(Extracted information Opens)
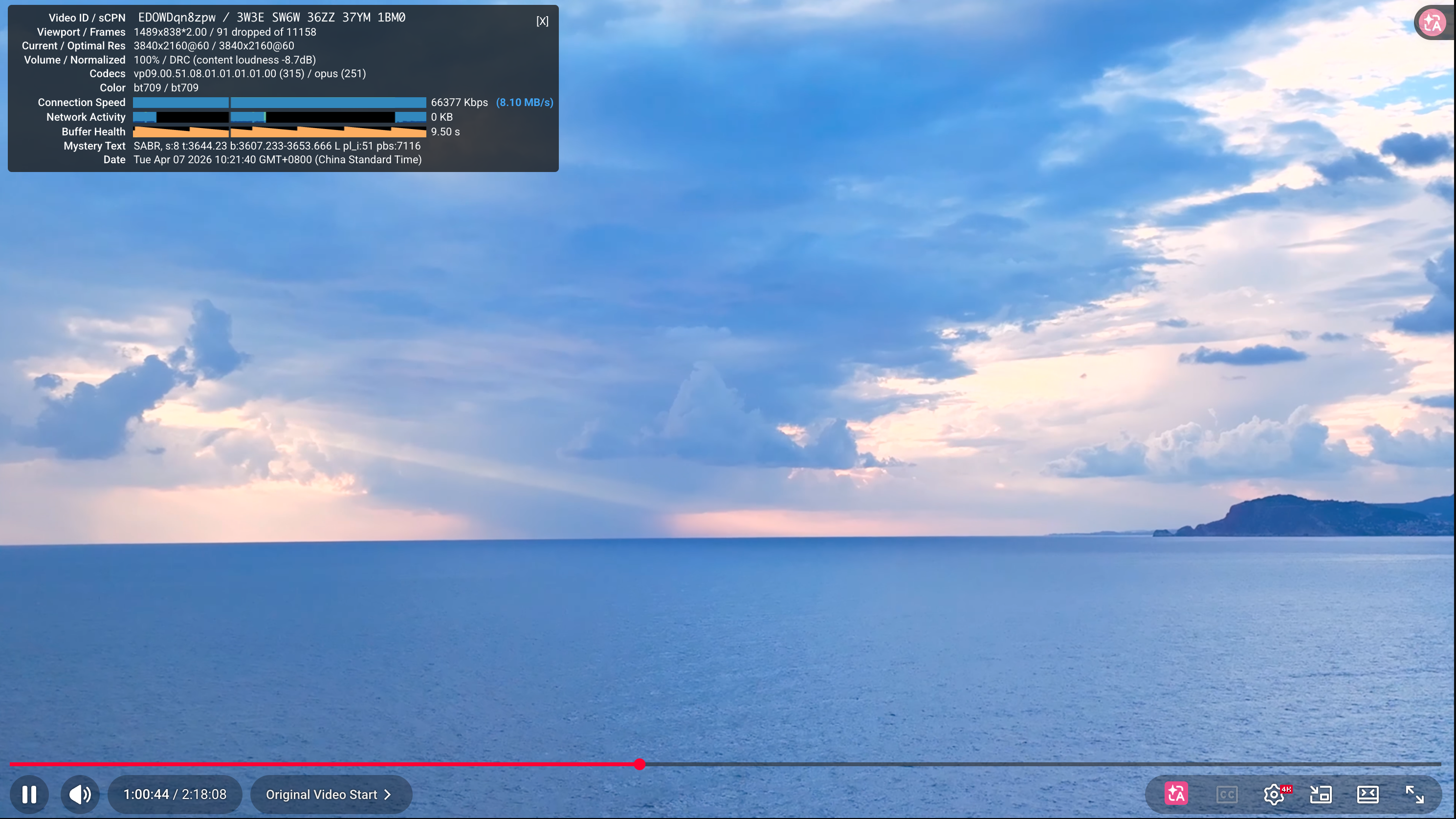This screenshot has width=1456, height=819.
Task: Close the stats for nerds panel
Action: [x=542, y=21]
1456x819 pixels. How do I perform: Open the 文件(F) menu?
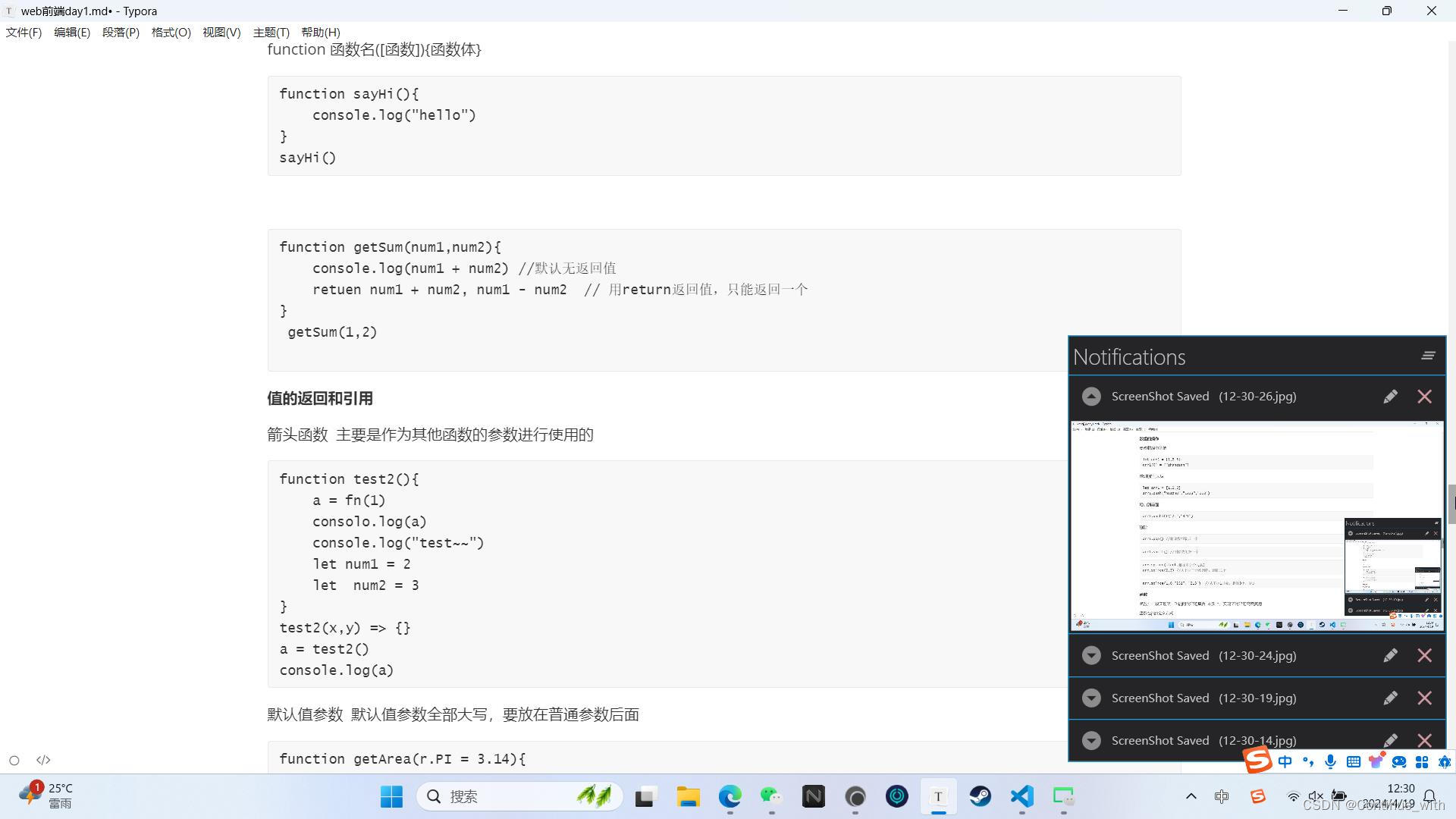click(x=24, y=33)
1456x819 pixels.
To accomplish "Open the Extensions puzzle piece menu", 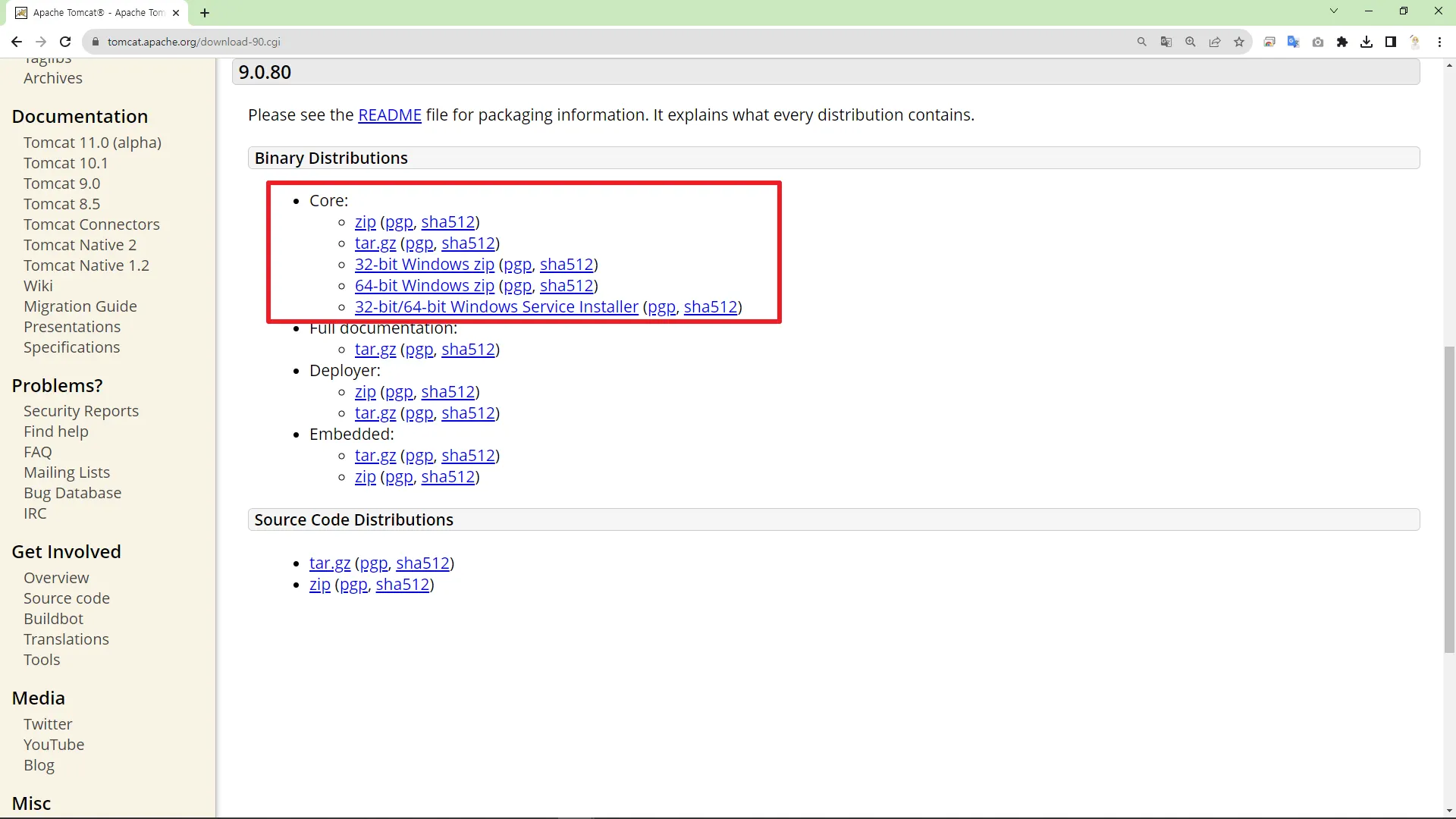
(Extracted information Closes)
Exercise requirements -
Reproduce only the lines from the line that holds "1456x819 pixels. How" through the end of the records, exactly as they stand, both ends included and pictures excluded.

Solution to the problem -
1456x819 pixels. How do I perform: Open the 文件(F) menu?
click(x=24, y=33)
1456x819 pixels.
To accomplish "Open the Extensions puzzle piece menu", 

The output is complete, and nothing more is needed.